I am in the process of writing a bunch of applications for my desktop environment. The plan is to have, at a minimum:

• a status bar
• a menu
• a notification daemon
• a terminal

Obviously I am aware the terminal will probably take very long, but I plan on working on it little by little over a long time. These applications are not meant for anything other than my own personal use, but if you would like to accompany their development, just have a look at this repository.

In any case, all the above applications require text rendering, which is in itself a big can of worms. We will ignore all of that and instead focus only on the final step: alpha blending the glyph's grayscale bytemap onto a background.

Using floats

Alpha blending two 8bit values using an 8bit alpha channel can be done like so:

fn alpha_blend_with_float(dst: &mut u8, src: u8, alpha: u8) {
    // put alpha in 0..1.0 range
    let a = alpha as f32 / 255.0;
    // get the complement
    let ac = 1.0 - a;
    // multiply each component by how much they should
    // "contribute" to the final value
    *dst = ((*dst as f32 * ac) + (src as f32 * a)).round() as u8;
}

The code is straightforward and intuitive: we are doing a simple weighted mean. The alpha channel tells us the weights, we normalize it to a (0..255.0) range and then just take the mean. We can make it a little faster by multiplying by the inverse 1.0 / 255.0 instead of dividing. In many cases, this could cause rounding differences, but it works fine with the values we will be using. An interesting feature of this problem is that the problem space is very small: $2^8\times 2^8\times 2^8\times 2^{24}=16777216$ total cases, meaning we can easily exhaustively verify all of them (which is what I did).

This code can be rewritten with SIMD instructions, so that it blends multiple values at once (here we multiply by the inverse):

/// Parameters are colors in RGBA format as u32 (one byte per channel)
unsafe fn alpha_blend_float_sse41(dst: &mut u32, color: u32, alpha: u8) {
    use std::arch::x86_64 as intr;
    // constants
    let one = intr::_mm_set1_ps(1.0);
    let mul = intr::_mm_set1_ps(1.0 / 255.0);

    // setup alpha value and its complement
    let simd_alpha = intr::_mm_set1_epi32(alpha as i32);
    let simd_alpha = intr::_mm_cvtepi32_ps(simd_alpha);
    let simd_alpha = intr::_mm_mul_ps(simd_alpha, mul);
    let simd_alpha_compl = intr::_mm_sub_ps(one, simd_alpha);

    // load each color and turn it into a float
    let simd_color = intr::_mm_set1_epi32(color as i32);
    let simd_color = intr::_mm_cvtepu8_epi32(simd_color);
    let simd_color = intr::_mm_cvtepi32_ps(simd_color);
    let simd_dst = intr::_mm_set1_epi32(*dst as i32);
    let simd_dst = intr::_mm_cvtepu8_epi32(simd_dst);
    let simd_dst = intr::_mm_cvtepi32_ps(simd_dst);

    // do the operation
    let dst_mul = intr::_mm_mul_ps(simd_dst, simd_alpha_compl);
    let src_mul = intr::_mm_mul_ps(simd_color, simd_alpha);
    let sum = intr::_mm_add_ps(dst_mul, src_mul);

    // Transform the result back into u8s.

## TASK TO CARRY OUT
Answer these questions about the post on alpha blending glyphs:
(a) Which applications does the writer plan to build, at a minimum?
(b) What change does the post suggest to make the float version a little faster?
(c) In what format does the SIMD function take its color parameters?

## MATERIAL PROVIDED
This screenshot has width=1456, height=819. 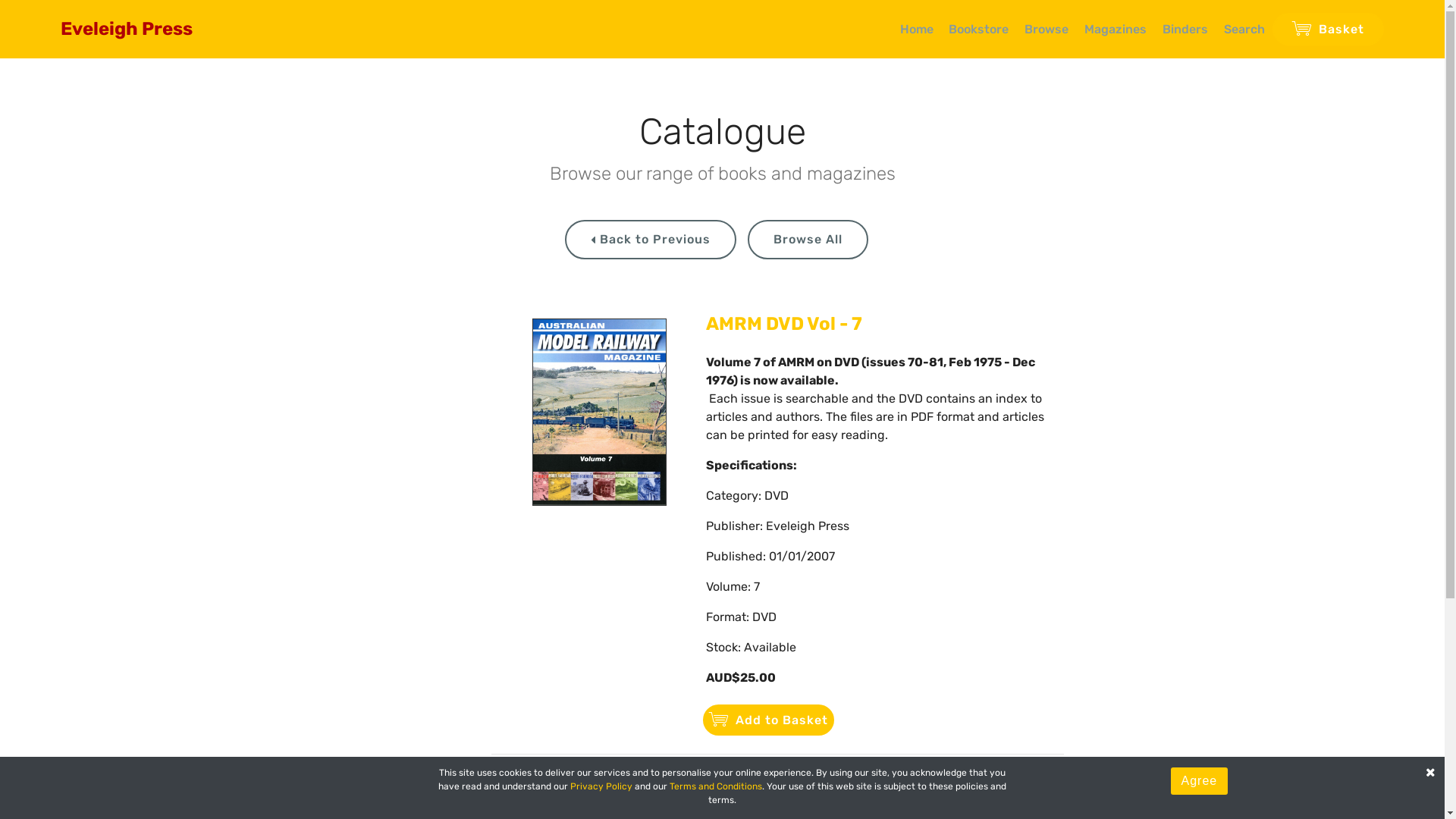 What do you see at coordinates (1272, 29) in the screenshot?
I see `'Basket'` at bounding box center [1272, 29].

## RESULT OF THE EXERCISE
(a) A status bar, a menu, a notification daemon and a terminal.
(b) Multiplying by the inverse, 1.0 / 255.0, instead of dividing.
(c) As colors in RGBA format stored in a u32, with one byte per channel.